Monday, February 27, 2006

Week 7
The role of Lady Windermere presents a very particular challenge. By far the largest role in the play, with well over 400 lines to learn, it also demands a young actress, since the action takes place on Lady W’s 21st birthday.
My own Lady W, Felicity, is actually only 19, and the youngest player in the company – but she’s rising magnificently to both the challenge and the opportunity. Her intention is to go into the Business full-time, and is currently alternating rehearsals with auditions for all the major drama schools.
She sees Lady Windermere as a significant stepping stone towards realising her ambition.
‘To perform on the Playhouse stage was a goal I set myself before I leave
Oxford, hopefully for drama school. Now, thanks to the Guild, I am going to fulfill the first of many ambitions - and in the title role, too. Bonus! Next on my list is the RSC...
However, nothing in life worth having is easy, and Lady Windermere is no exception. She’s a lovely character who is incredibly strong willed. And, during the play, she goes on a huge emotional journey - all within 24 hours. This is sometimes complicated as she can very
quickly change her mind back and forth between emotions.

- **RECORDED DATA**:

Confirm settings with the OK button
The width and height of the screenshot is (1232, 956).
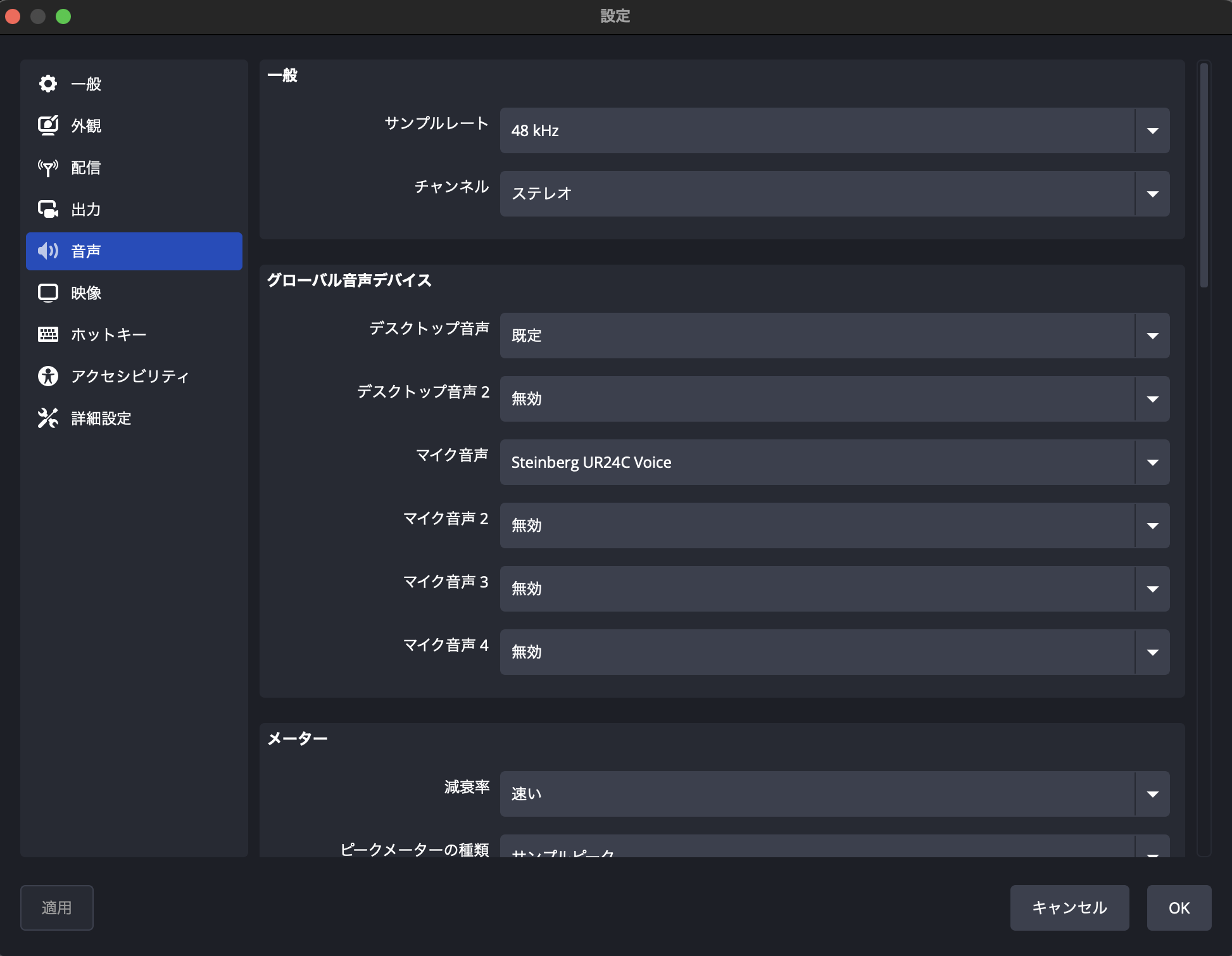tap(1179, 908)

- **WORK TO BE COMPLETED**: In the text about playing Lady Windermere, how old is Felicity, the actress cast in the role?

- **EXERCISE ANSWER**: She is 19.